→ **What you have to do**
Which lines below hold the word "agent"? Copy all of them.

--- START ---

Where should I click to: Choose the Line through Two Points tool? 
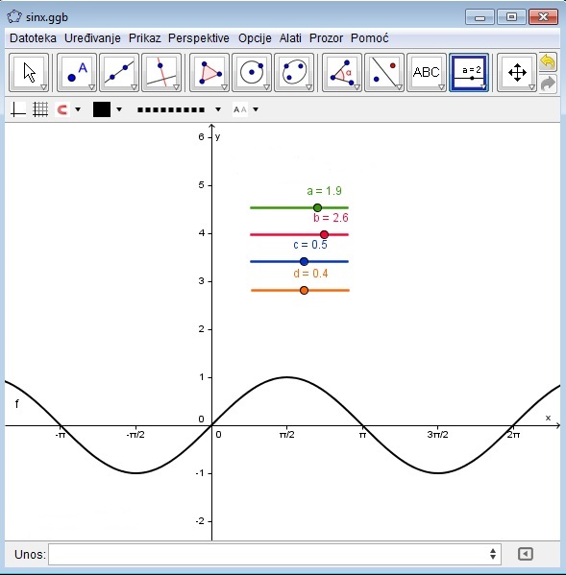click(119, 72)
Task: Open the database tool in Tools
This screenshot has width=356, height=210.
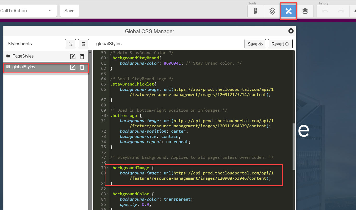Action: tap(305, 11)
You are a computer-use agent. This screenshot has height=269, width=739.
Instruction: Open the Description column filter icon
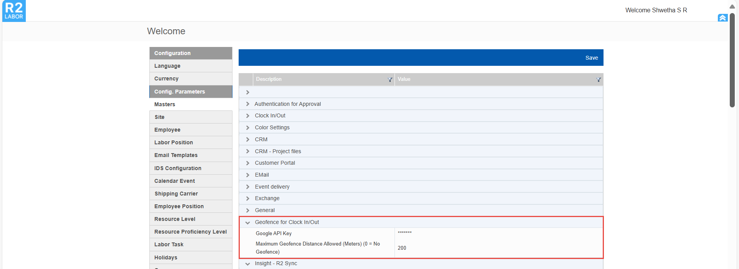coord(390,80)
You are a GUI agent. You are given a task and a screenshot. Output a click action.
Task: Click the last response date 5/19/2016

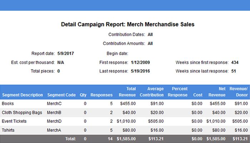tap(140, 71)
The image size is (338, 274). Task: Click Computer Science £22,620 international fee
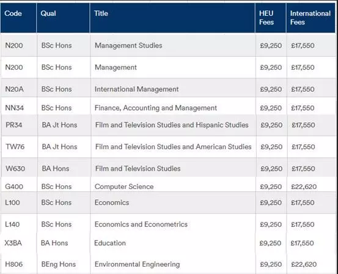(304, 187)
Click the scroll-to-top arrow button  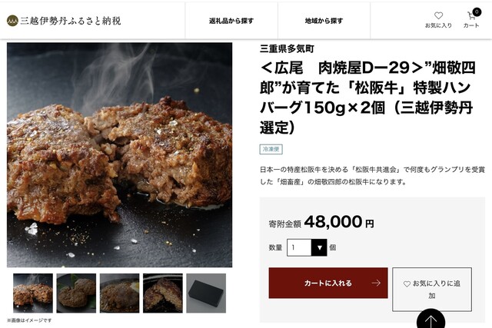[431, 320]
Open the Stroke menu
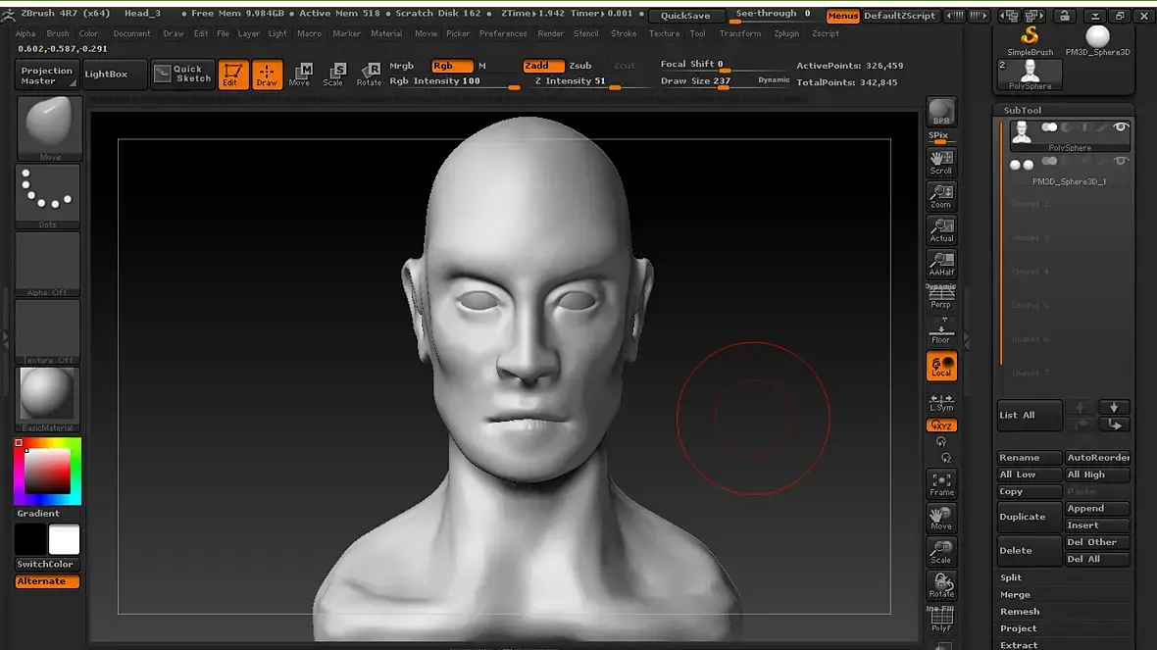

--- END ---

→ **Result of the exercise**
You are a computer-use agent. This screenshot has height=269, width=739.
You are a GUI agent. You are given a task and a screenshot. Output a click action.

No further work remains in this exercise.